Cephe hattıyla ilgili söyleyeceklerimi bitirdikten sonra bir başka gelişmeye geçmek istiyorum. Şubat ayının en önemli gelişmesi Alexei Navalny’inin öldürülmesidir. Cephede binlerce Rus ve diğer etnik kökenden insanlar öldüğü bir dönemde kimse Navalny’nin ölümüne büyük tepki veremez. 20 Ağustos 2020’de Rus muhalefet figürü Aleksi Navalny, Novichok sinir gazıyla zehirlendi ve durumu ciddi. Tomsk’tan Moskova’ya yaptığı uçuş sırasında hastalanan Navalny acil iniş yaptıktan sonra Omsk’taki bir hastaneye koma halinde götürüldü. İki gün sonra Almanya’nın Berlin kentindeki Charite Hastanesine tahliye edildi. Sinir gazının kullanıldığı Kimyasal Silahların Yasaklanması Örgütü’ne bağlı (OPVCW) sertifikalı beş laboratuvar tarafından doğrulandı. 7 Eylül’de doktorlar Navalny’yi komadan çıkardıklarını ve durumunun iyileştiğini duyurdular.

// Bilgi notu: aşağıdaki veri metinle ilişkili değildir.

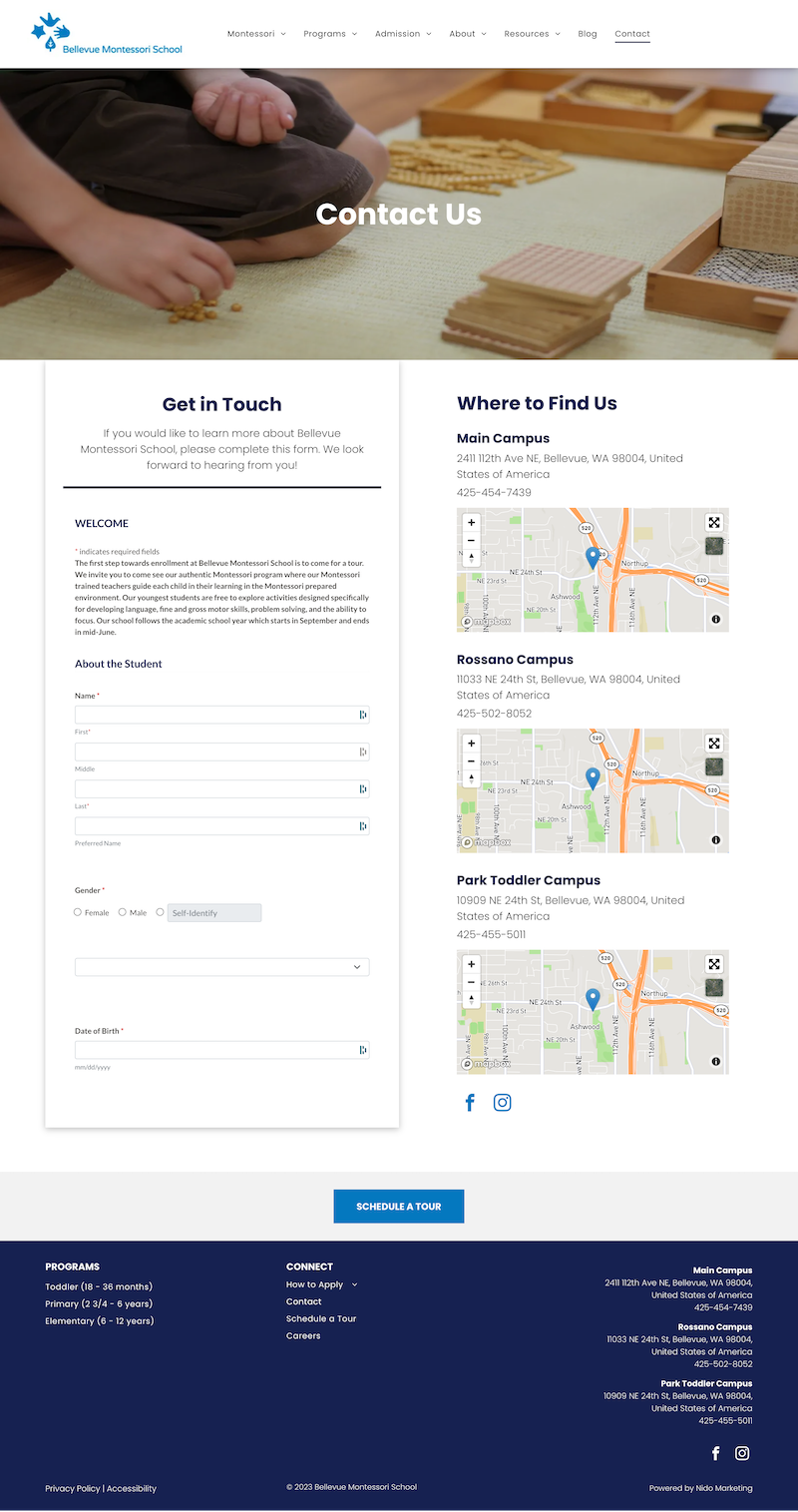Zoom out on the Park Toddler Campus map

471,982
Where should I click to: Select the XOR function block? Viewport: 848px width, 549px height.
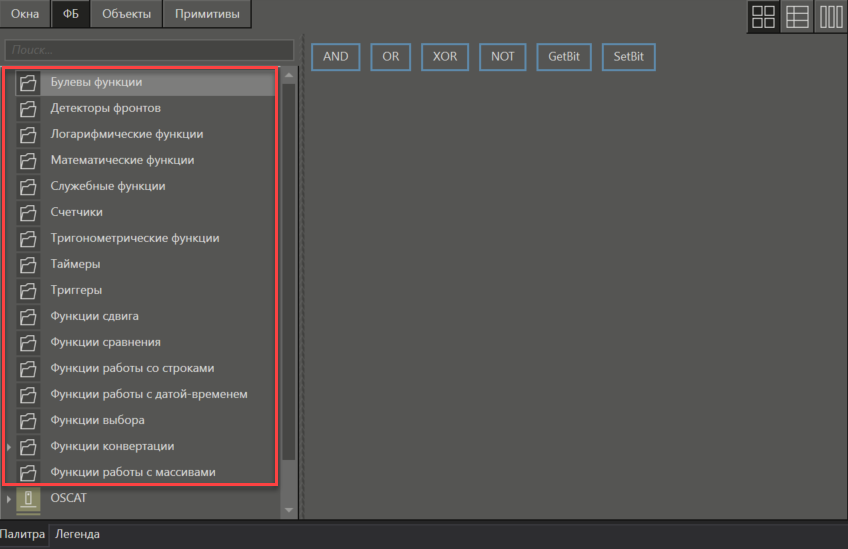[x=445, y=57]
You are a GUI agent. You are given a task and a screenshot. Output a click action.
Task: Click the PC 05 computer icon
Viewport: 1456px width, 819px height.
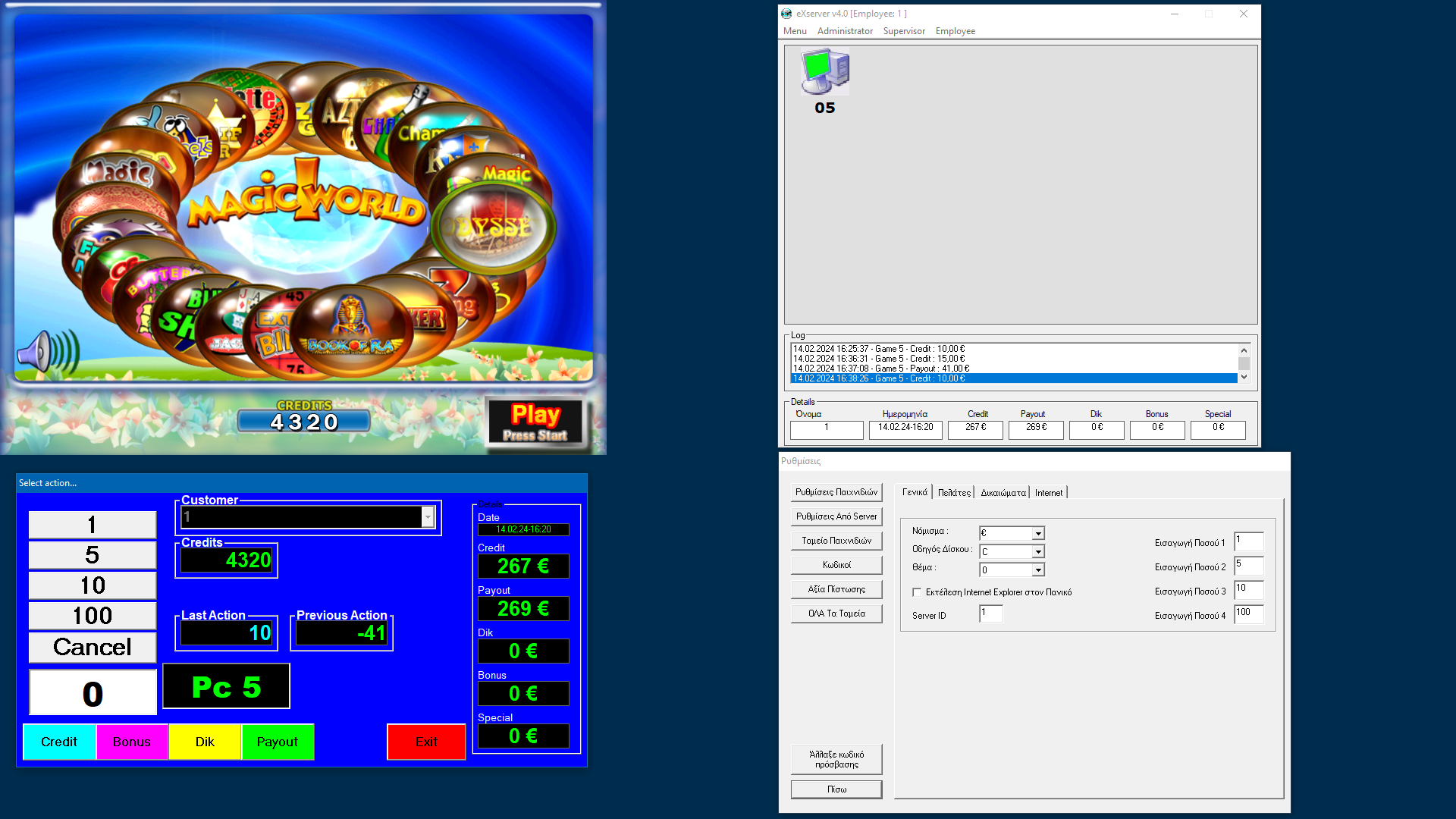pyautogui.click(x=825, y=73)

Navalny 22 Eylül 2020’de hastaneden taburcu edildi. OPCW Navalny’nin kanında, idrarında, deri örneklerinde ve su şişesinde Novichok grubuna ait bir kolinesteraz inhibitörünün bulunduğu söylendi. Aynı zamanda OPCW raporu, Navalny’nin Kimyasal Silahlar Sözleşmesinin kontrollü kimyasallar listesinde yer almayan yeni bir tür Novichok ile zehirlendiğini açıkladı.
Putin’e muhalif Aleksy Navalny zehirlendikten sonra Almanya’nın başkenti Berlin’de tedavi gördü. Daha sonra 17 Ağustos 2021’de başkent Moskova’ya dönüşünde havaalanında tutuklanmıştı.
Putin önce Yevgeny Prigozhin’i ortadan kaldırdı sonra batı yanlısı Navalny’i. Ne tesadüftür ki Putin bu ölümün kendisi için sorun olacağını düşünmüyor. Tesadüflere her zaman inanılan Rusya’da 17 Mart 2024 tarihinde devlet başkanını belirlemek için yapılacak seçim öncesi önemli bir muhalif lider öldürüldü.
Bütün muhaliflere seçimde başarılar diliyorum. Kremlin karar alırken asla duygusallığa yer vermez. Açık ara bir gerçektir ki Putin pragmatist bir liderdir.
Tekrar söylemekte fayda vardır, Navalny eceliyle ölmedi, öldürüldü, yok edildi, ortadan kaldırıldı. Putin önüne çıkan bütün engelleri yok ederek ilerleyen bir liderdir. Tarihe tanıklık ettiğimiz bir dönemde daha neler yaşayacağız ve neler göreceğiz kim bilir.
Şunu da belirtmeliyim ki bu savaş Ukrayna-Rusya savaşı değildir. Bu savaş NATO-Rusya savaşıdır. Ve Rusya açısından bir var olma savaşıdır.
Rusya-Ukrayna savaşı devam ettiği bu dönemde yeni gelişmeleri aklın, tarihin savaş biliminin ve gerçekliğin ışığında aktarmaya devam edeceğim.